What matters now? It’s my favourite question. Indeed, I love the question so much that it’s the title of the book I wrote a few years back -- What Matters Now: Lessons on Living at Ease (available on amazon and yes, that’s a shameless plug).
For a very long time now, I’ve held this question up as the barometer by which I gauge how well I’m living and navigating the world that is my life. When folks read my book, they generally share that they find the content helpful in evaluating their own lives. And, I want to use this space to make something crystal-clear: asking yourself what matters isn’t limited to your personal world. The question matters at work as much as anywhere else.
So, when you think about your work and your role within your work, what’s your answer to the question of what matters? If you don’t know, I want you to take a minute right now and figure it out. Because understanding what matters is what allows you to prioritize your professional responsibilities. If you don’t know what matters in your role, inevitably you’ll find yourself doing things that don’t matter, or more importantly that don’t matter TO YOU.
Knowing and understanding what matters is the key to your ability to set appropriate boundaries. When you know what matters, and someone asks you to take on a new task, you can quickly determine whether you can agree to the request or not. When you know what matters, you know what you can delegate and what you actually need to do yourself. When you know what matters, you can better ensure that you don’t overextend yourself.
I know; sometimes the things that matter are forever shifting. What matters right now may or may not matter in two hours. Or, it might still matter but drop down on the priority list. I get it. But that doesn’t mean that you should avoid asking and answering the question. If anything, that makes it imperative that you hold the question more often, so that you can always have your finger on the pulse of how the things that matter are shifting, if they’re shifting at all.
Once you’ve clearly named what matters to you, now it’s time to take stock. If, for example, you’ve identified that being available to your team is what matters in your work, take a look at how available you actually are. Is your door open, more often than not? Or are you in never-ending meetings? Do folks struggle to find you as you tend to the various responsibilities you hold? What do you need to do or change to ensure that you are honouring your desire to be available?

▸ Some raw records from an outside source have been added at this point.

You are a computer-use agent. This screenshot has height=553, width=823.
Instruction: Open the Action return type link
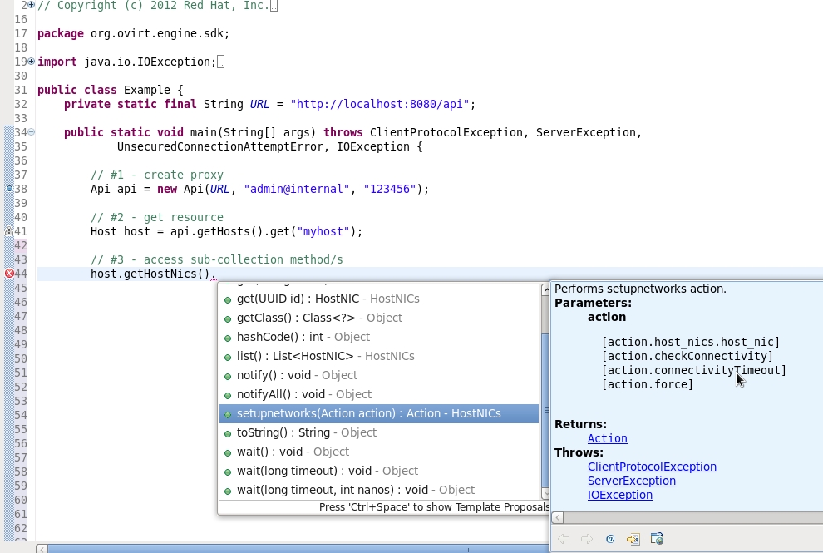pyautogui.click(x=607, y=438)
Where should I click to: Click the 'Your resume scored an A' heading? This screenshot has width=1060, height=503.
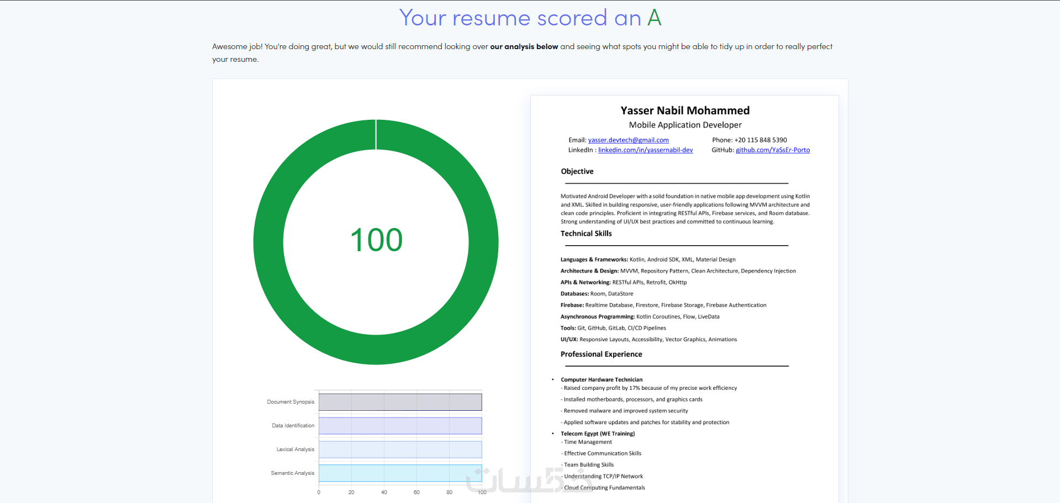pyautogui.click(x=530, y=18)

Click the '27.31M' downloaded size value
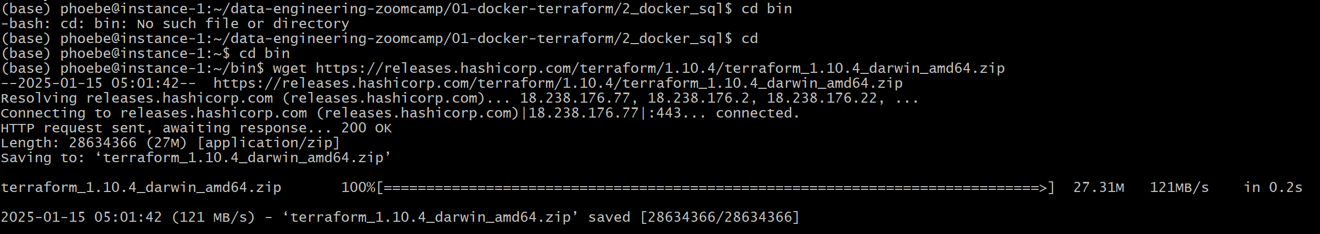point(1099,188)
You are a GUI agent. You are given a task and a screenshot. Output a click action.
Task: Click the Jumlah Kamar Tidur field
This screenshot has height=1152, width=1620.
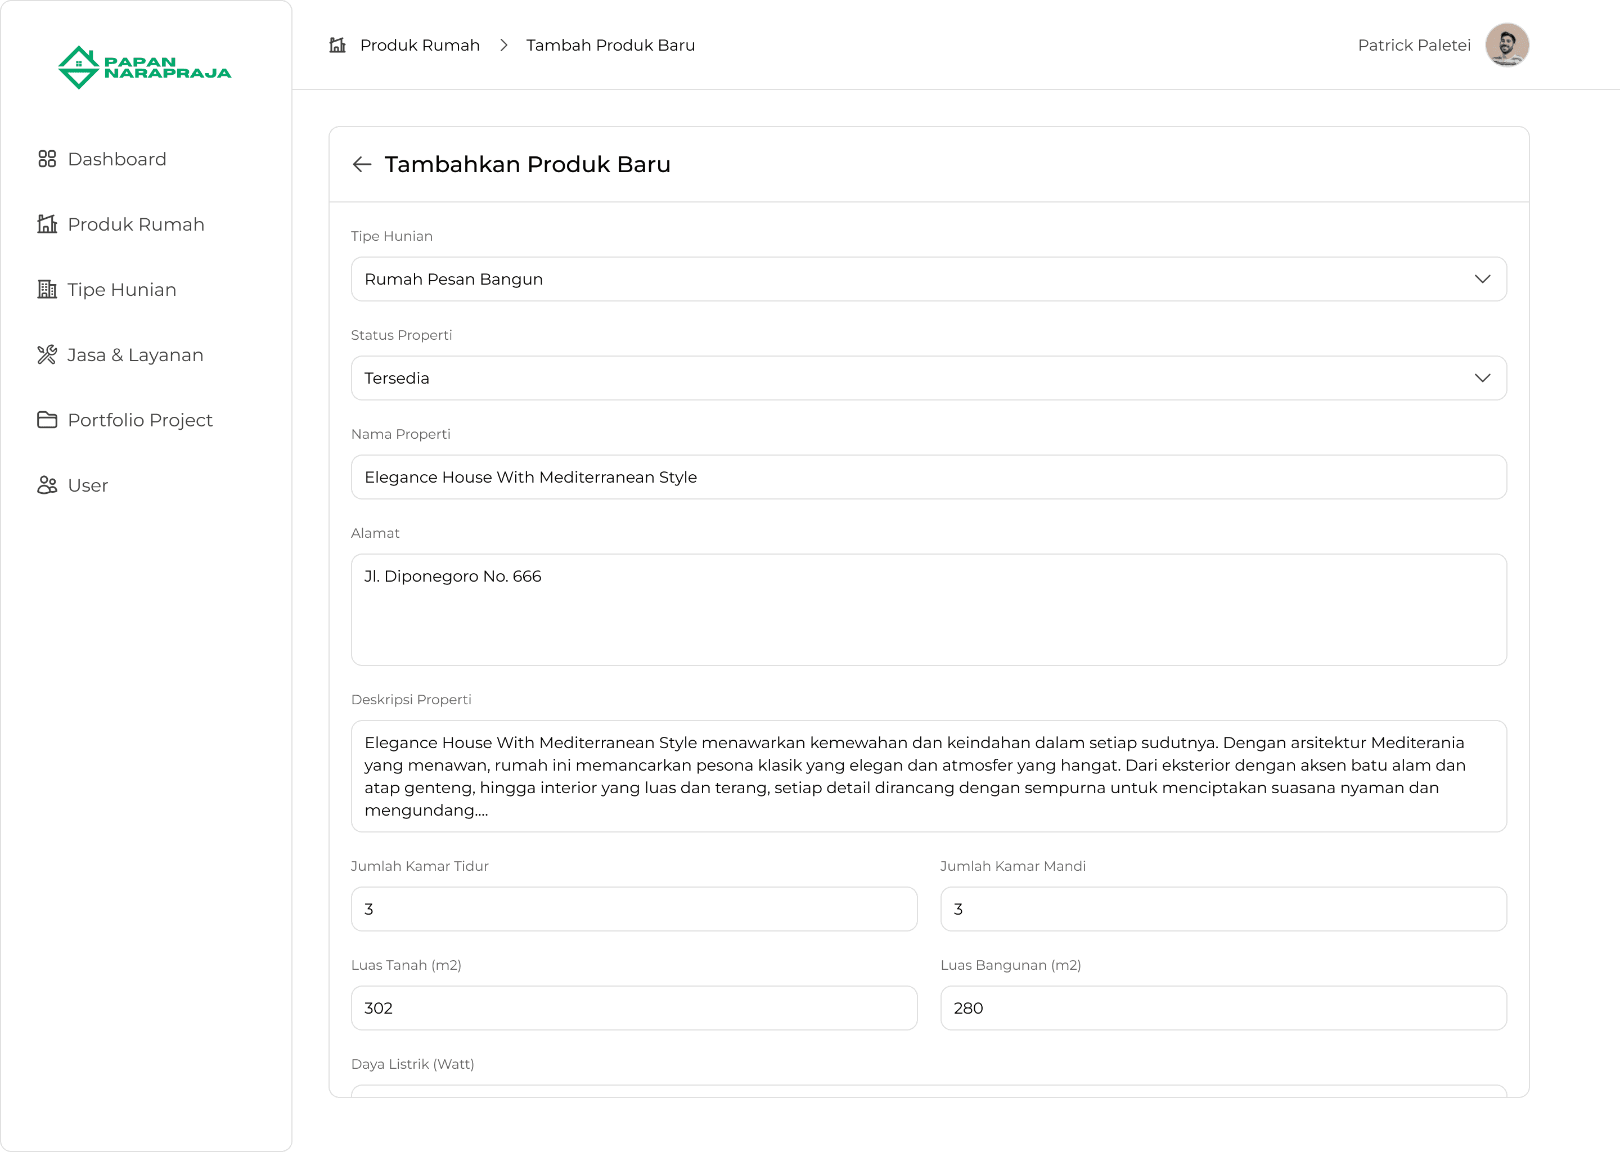[633, 909]
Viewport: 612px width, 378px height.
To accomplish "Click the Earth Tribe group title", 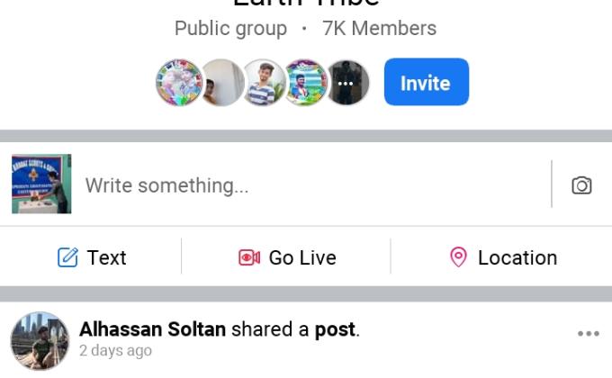I will coord(306,4).
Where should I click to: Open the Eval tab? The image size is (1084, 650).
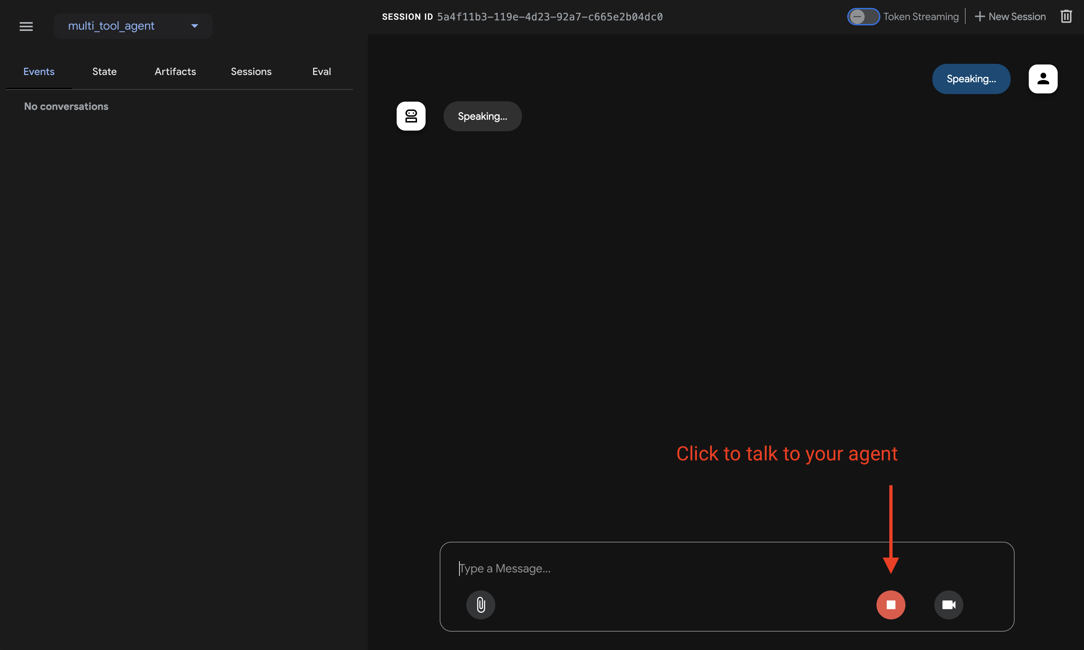click(321, 71)
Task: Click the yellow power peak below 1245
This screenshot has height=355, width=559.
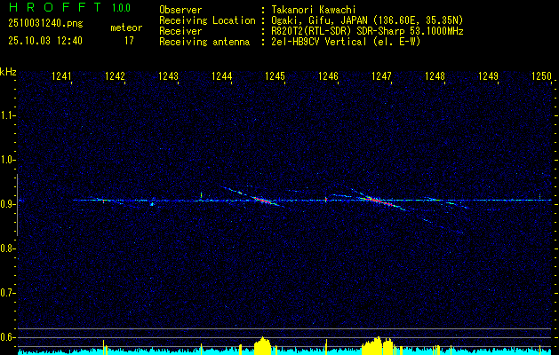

Here’s another example: if you identify that the ability to be organized is something that matters to you, how organized is your workspace? By looking at your office, would folks be able to say that you are someone for whom organization matters? If not, what needs to change?
You see, it’s not enough to SAY that something matters to you; you have to actually live and work in such a way that exemplifies its importance. So, decide what matters based on what’s true for you, and not based on what the world around you might have you believe, or what sounds trendy and buzz-word-worthy.

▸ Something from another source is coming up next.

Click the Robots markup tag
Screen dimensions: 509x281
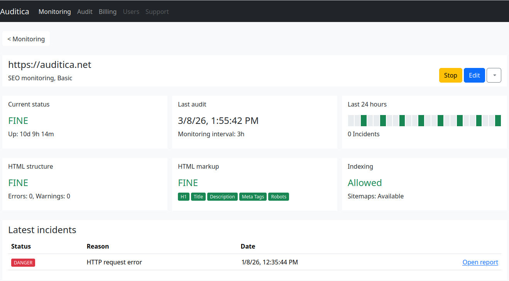point(278,196)
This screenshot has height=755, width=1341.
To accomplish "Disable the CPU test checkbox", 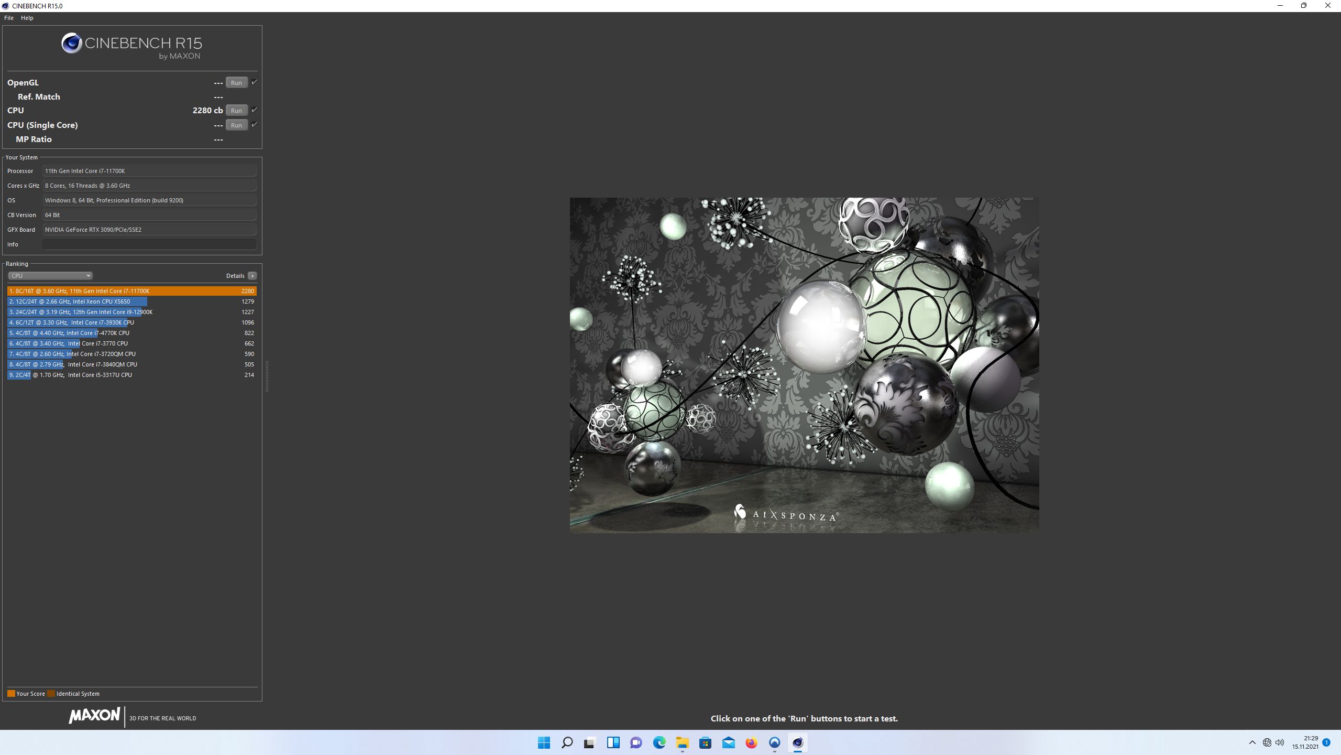I will pyautogui.click(x=254, y=110).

The bottom-line is this: if you want to be effective at work, at home, and everywhere in between, you’ve got to know what matters. In a world that invites us to find fulfillment, it can be tempting to focus on what matters in our personal lives -- but our professional lives must hold up to the same scrutiny. Ask yourself what matters at work, as much as you do at home. And then, make the choices that clearly reflect the things that matter to you.